Cómo combinar los distintos entrenamientos

Hasta aquí hemos visto los tipos más habituales de entrenamientos de running. Pero la clave no está en elegir uno. Lo que marca la diferencia es la combinación.

Un plan equilibrado puede incluir:

  • Una tirada larga semanal para ganar fondo.

  • Un día de tempo run para trabajar el ritmo de competición.

  • Una sesión de series (cortas o largas) para mejorar velocidad.

  • Un fartlek como entrenamiento divertido y variado.

  • Cuestas cada cierto tiempo para ganar potencia.

La distribución depende de tus objetivos y nivel. Un corredor que prepara un 5 km no entrenará igual que quien apunta a una maratón.

Lo importante es mantener el equilibrio. Demasiadas sesiones intensas llevan al sobreentrenamiento. Demasiadas suaves no generan mejora.


Consejos para aplicar estos entrenamientos

  1. Escucha a tu cuerpo. La progresión debe ser gradual.

  2. Cuida la técnica. Sobre todo en cuestas y series.

  3. Alterna intensidades. No pongas dos entrenamientos duros seguidos.

  4. Descansa. El cuerpo mejora cuando recupera, no solo cuando entrena.

  5. Planifica. Un calendario semanal ayuda a mantener la constancia.

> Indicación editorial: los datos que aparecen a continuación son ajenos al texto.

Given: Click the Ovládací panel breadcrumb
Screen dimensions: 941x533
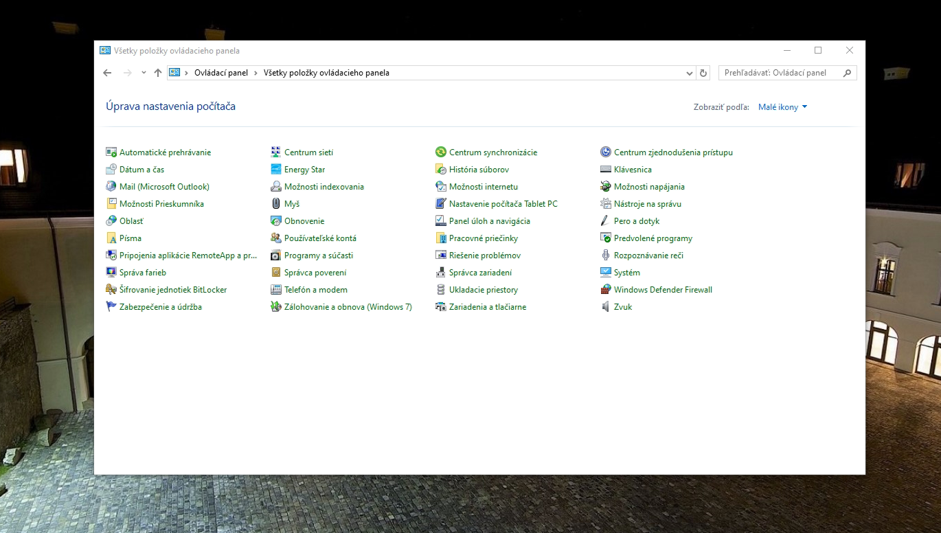Looking at the screenshot, I should 220,73.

  6. Conoce. Cada tipo de entrenamiento requiere un nivel de intensidad y ritmo distinto. Calcula cuál debe ser tu ritmo en cada uno de ellos (link calculadora).

Conclusión

El running es mucho más que correr siempre la misma ruta al mismo ritmo. Los diferentes tipos de entrenamientos aportan estímulos variados que ayudan a mejorar en todos los aspectos.

El tempo run fortalece la resistencia a ritmos altos. La tirada larga construye la base aeróbica. El fartlek añade diversión y variedad. Las series cortas y largas trabajan velocidad y tolerancia al esfuerzo. Las cuestas mejoran fuerza y técnica.

El secreto no es elegir uno, sino combinarlos. Así lograrás correr más rápido, más lejos y con más disfrute.

En definitiva, el mejor corredor no es el que más kilómetros hace, sino el que sabe entrenar con inteligencia y, sobre todo, evitar los errores más comunes al correr.